Source information below:

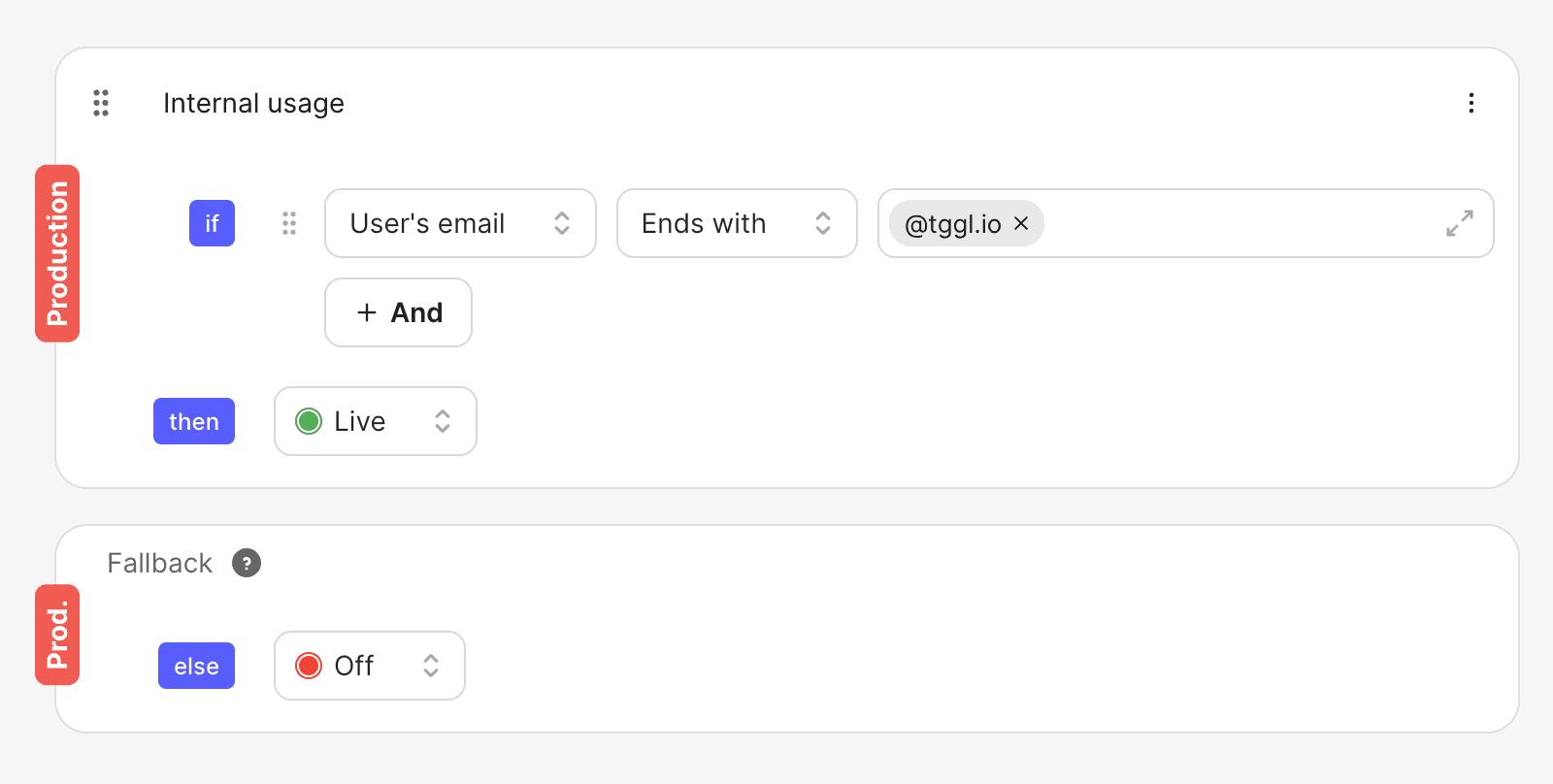Open the Live variation dropdown
The width and height of the screenshot is (1553, 784).
coord(376,421)
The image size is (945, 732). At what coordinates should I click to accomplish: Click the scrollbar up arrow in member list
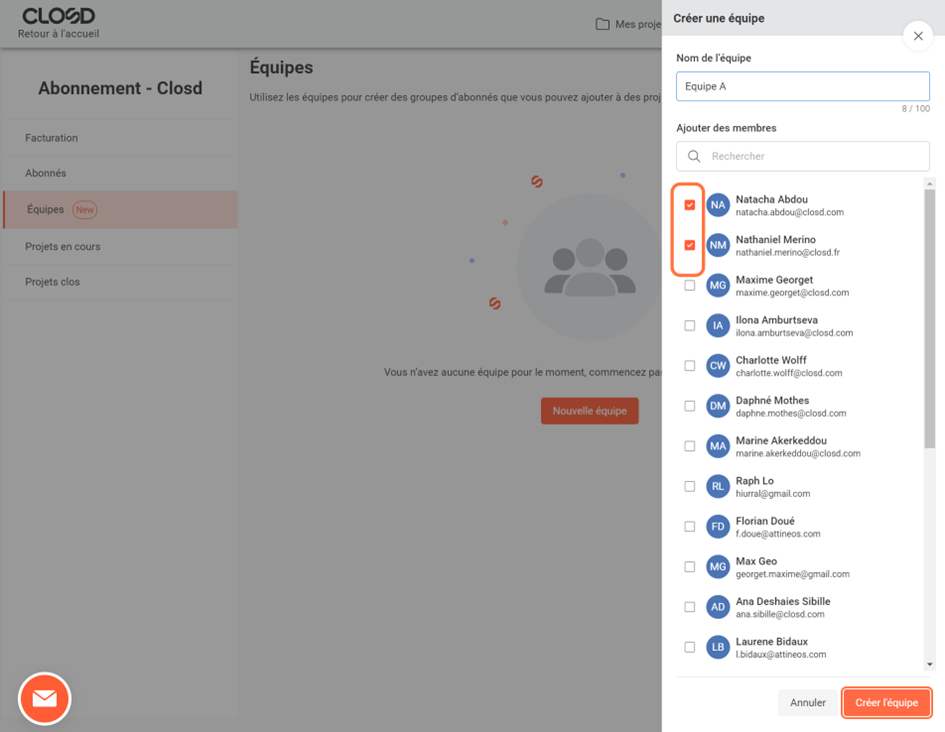pos(929,184)
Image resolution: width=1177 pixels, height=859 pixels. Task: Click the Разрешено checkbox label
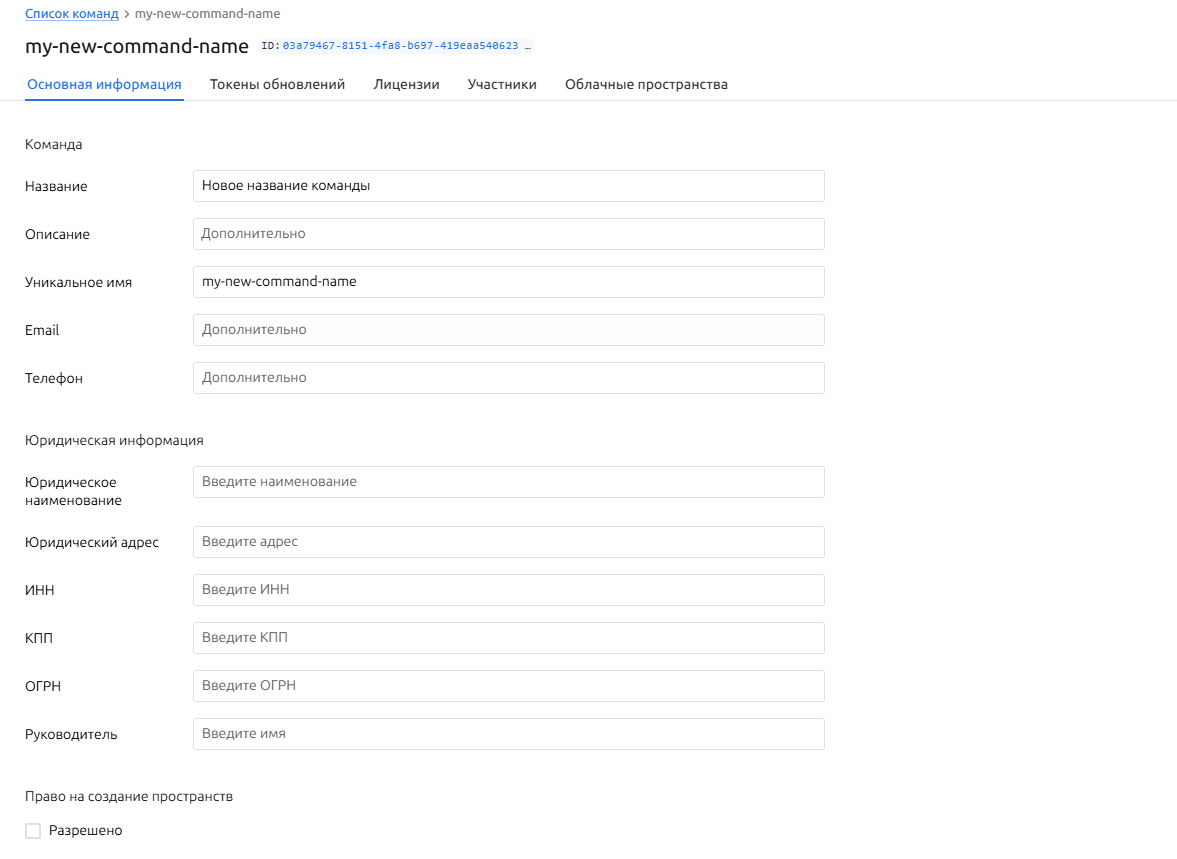coord(86,831)
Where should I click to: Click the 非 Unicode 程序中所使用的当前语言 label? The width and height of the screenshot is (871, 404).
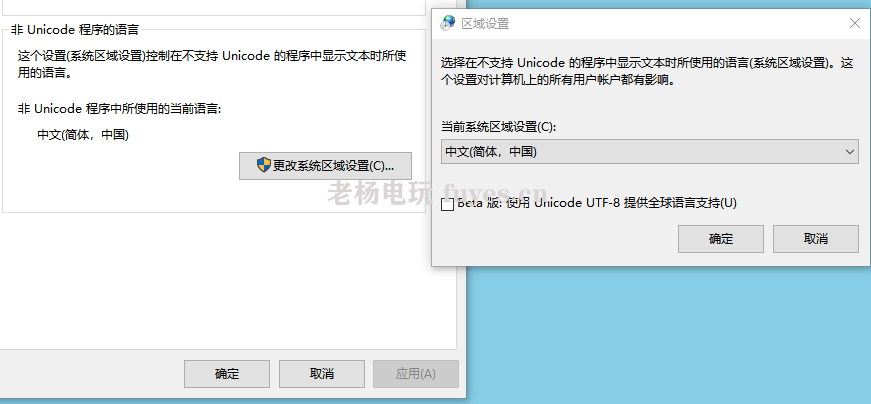[x=119, y=108]
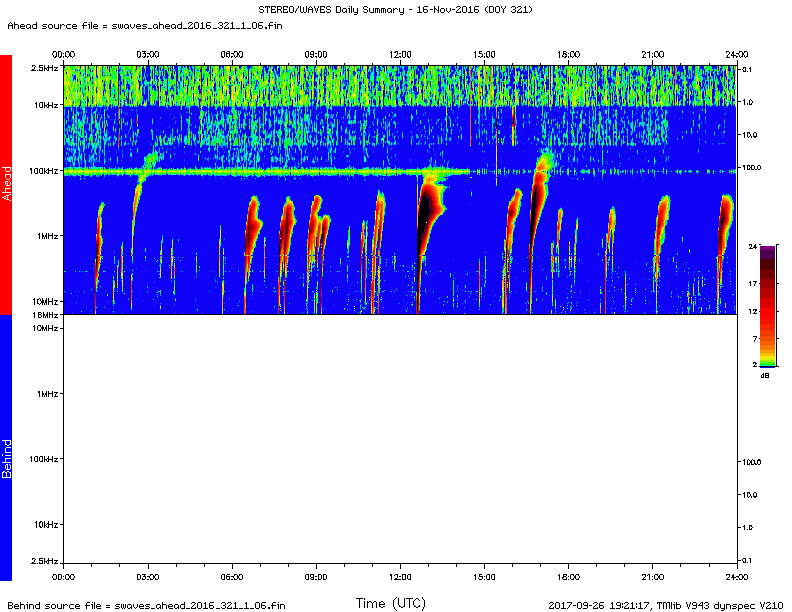Select the 12:00 tick label on top axis
Screen dimensions: 792x612
[x=400, y=54]
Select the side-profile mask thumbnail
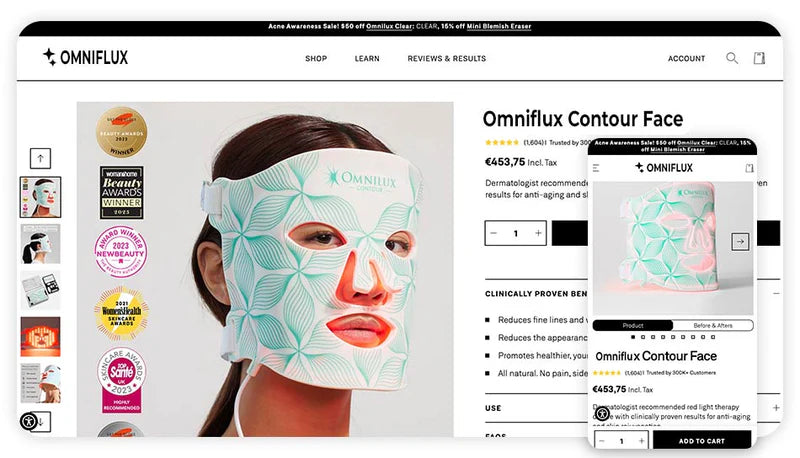Screen dimensions: 800x458 pyautogui.click(x=40, y=244)

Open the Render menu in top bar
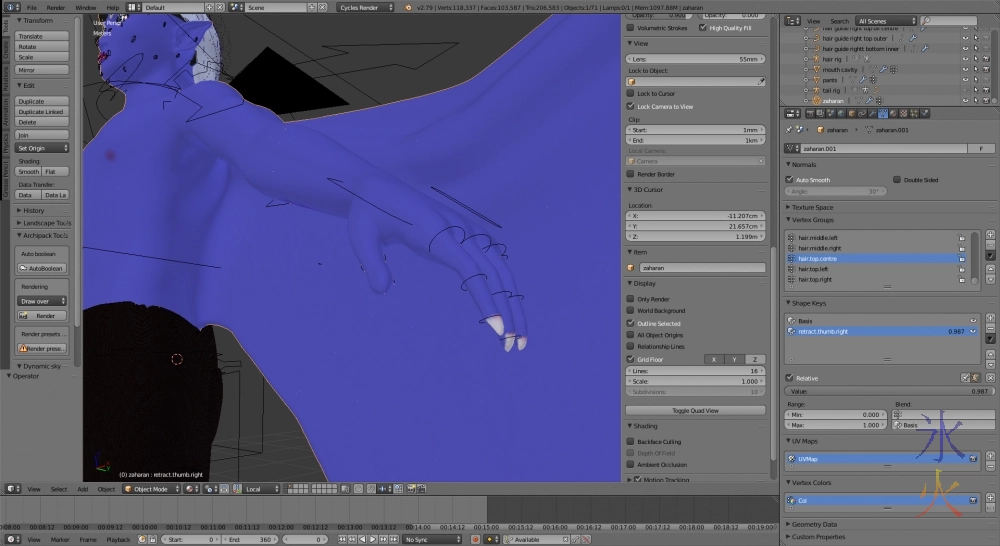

End of Source information.

The copy should start at the line that contains "Select the side-profile mask thumbnail", end at the last line of the entries above, and match each line exactly, with pictures dropped.

[The completed task]
Select the side-profile mask thumbnail
Screen dimensions: 800x458 pyautogui.click(x=40, y=244)

Open the Render menu in top bar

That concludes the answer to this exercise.